Il frame del video girato domenica in curva Nord

Per gli scontri avvenuti in occasione della partita Perugia-Pineto, giocata al Curi il 23 marzo 2024, quando alcuni tifosi biancorossi lanciarono seggiolini e fumogeni in Curva Nord, condotte violente che avevano addirittura indotto l’arbitro a sospendere l’incontro per alcuni minuti, la Procura ha indagato 17 persone. 

DASPO FINO A OTTO ANNI

I filmati Le indagini della Digos, svolte anche attraverso l’analisi delle immagini delle telecamere di videosorveglianza dello stadio e delle riprese effettuate dalla Scientifica, hanno consentito di risalire all’identità dei tifosi coinvolti, appartenenti ad alcuni gruppi organizzati. C’è chi ha utilizzato l’asta della bandiera, chi ha lanciato seggiolini, chi ha sferrato pugni o incendiato fumogeni.

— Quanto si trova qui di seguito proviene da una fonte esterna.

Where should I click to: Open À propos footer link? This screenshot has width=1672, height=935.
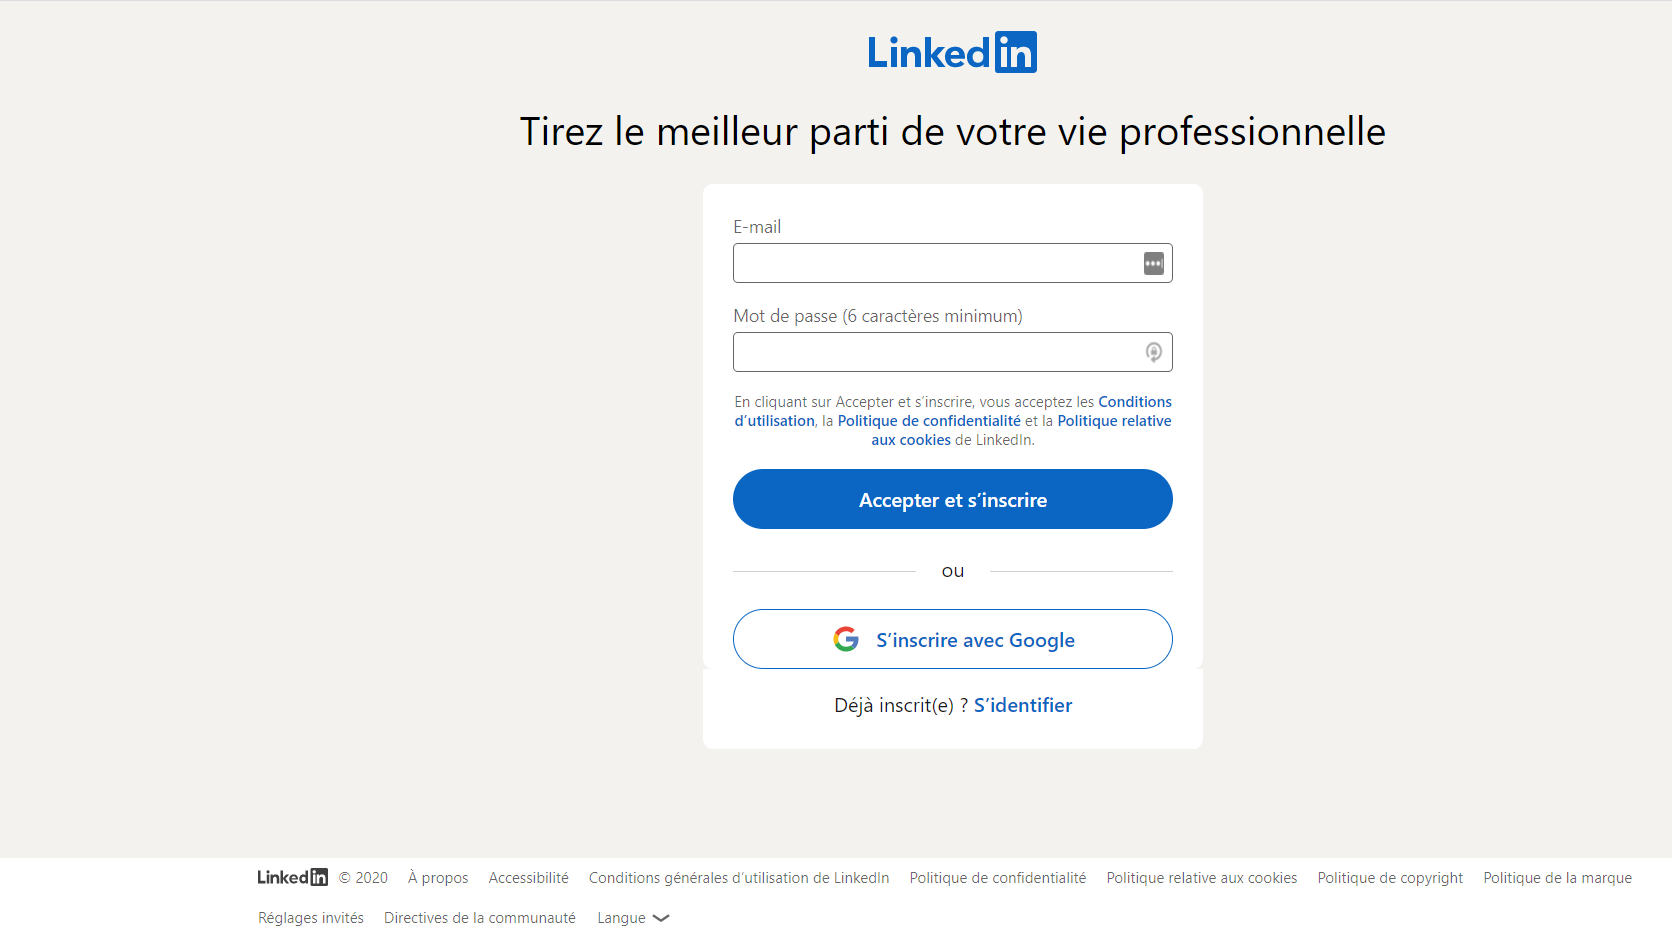438,878
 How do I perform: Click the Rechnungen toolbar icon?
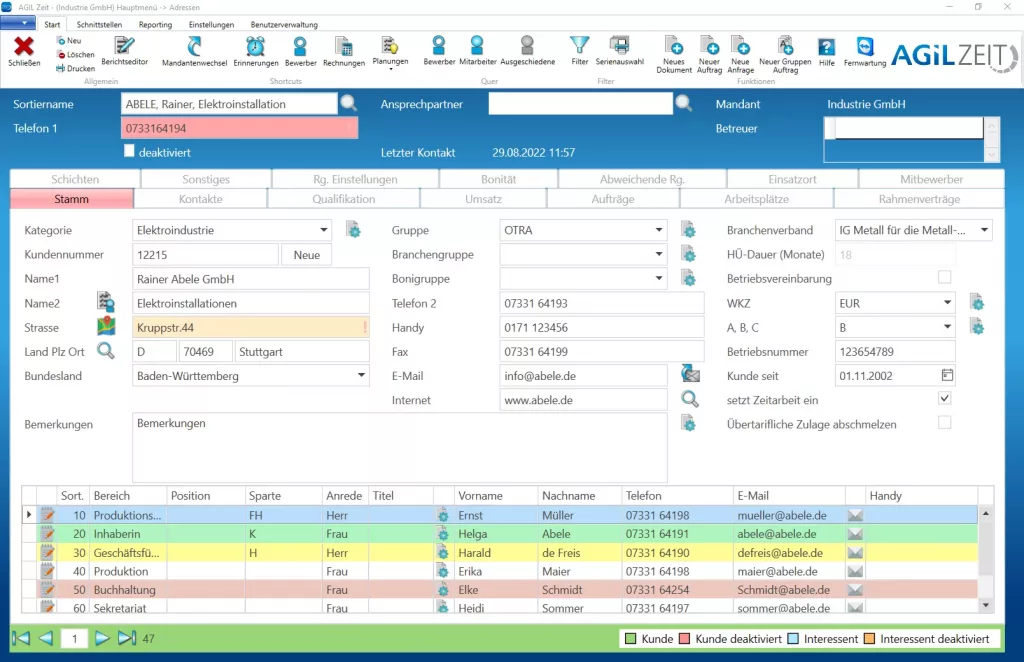343,46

L’accusa, per tutti, è di rissa. «Partecipavano a una rissa all’interno dello stadio Curi». Uno ha «lanciato un fumogeno ancora acceso contro altri tifosi, in modo da creare un concreto pericolo per le persone». 

Aggravante Il pubblico ministero Mario Formisano contesta agli ultrà «l’aggravante di aver commesso il fatto in occasione e a causa di una manifestazione sportiva, essendo in corso la partita di calcio tra le formazioni del Perugia e quella del Pineto». Si va in aula il 9 maggio davanti al giudice Elena Mastrangeli. I tifosi sono difesi dagli avvocati Nannarone, Tentori Montalto, Pierozzi, Liscio, Gentili, Serangeli e Federici.